**PROBLEM:**
Pick out every line of the data below that contains the word "Switch", and copy each one in full. Case counts.

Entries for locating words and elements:

start

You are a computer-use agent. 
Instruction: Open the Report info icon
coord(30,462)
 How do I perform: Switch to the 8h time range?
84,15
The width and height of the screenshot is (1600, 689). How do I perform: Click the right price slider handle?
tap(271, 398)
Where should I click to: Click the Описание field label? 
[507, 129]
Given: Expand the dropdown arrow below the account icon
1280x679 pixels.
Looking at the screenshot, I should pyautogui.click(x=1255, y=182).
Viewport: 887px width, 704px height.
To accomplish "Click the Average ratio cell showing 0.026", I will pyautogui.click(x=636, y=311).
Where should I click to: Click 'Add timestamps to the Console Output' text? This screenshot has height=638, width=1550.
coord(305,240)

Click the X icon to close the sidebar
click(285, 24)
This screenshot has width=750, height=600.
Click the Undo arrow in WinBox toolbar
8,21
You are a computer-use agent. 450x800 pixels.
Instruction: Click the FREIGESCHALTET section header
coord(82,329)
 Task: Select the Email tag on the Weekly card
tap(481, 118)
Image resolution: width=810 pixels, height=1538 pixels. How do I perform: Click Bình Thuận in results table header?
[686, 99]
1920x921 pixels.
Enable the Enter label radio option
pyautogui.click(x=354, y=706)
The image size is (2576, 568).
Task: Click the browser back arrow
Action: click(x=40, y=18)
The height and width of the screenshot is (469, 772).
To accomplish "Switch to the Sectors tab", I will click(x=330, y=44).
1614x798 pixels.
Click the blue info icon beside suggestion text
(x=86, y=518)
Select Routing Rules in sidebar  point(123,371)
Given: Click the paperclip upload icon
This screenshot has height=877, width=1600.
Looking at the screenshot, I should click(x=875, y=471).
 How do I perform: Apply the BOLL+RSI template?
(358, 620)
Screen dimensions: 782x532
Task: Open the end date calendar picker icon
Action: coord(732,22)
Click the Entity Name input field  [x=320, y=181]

end

**FINISHED ANSWER:**
 How do I perform: Switch to the 8h time range?
To accomplish "Switch to the Sectors tab", I will click(x=330, y=44).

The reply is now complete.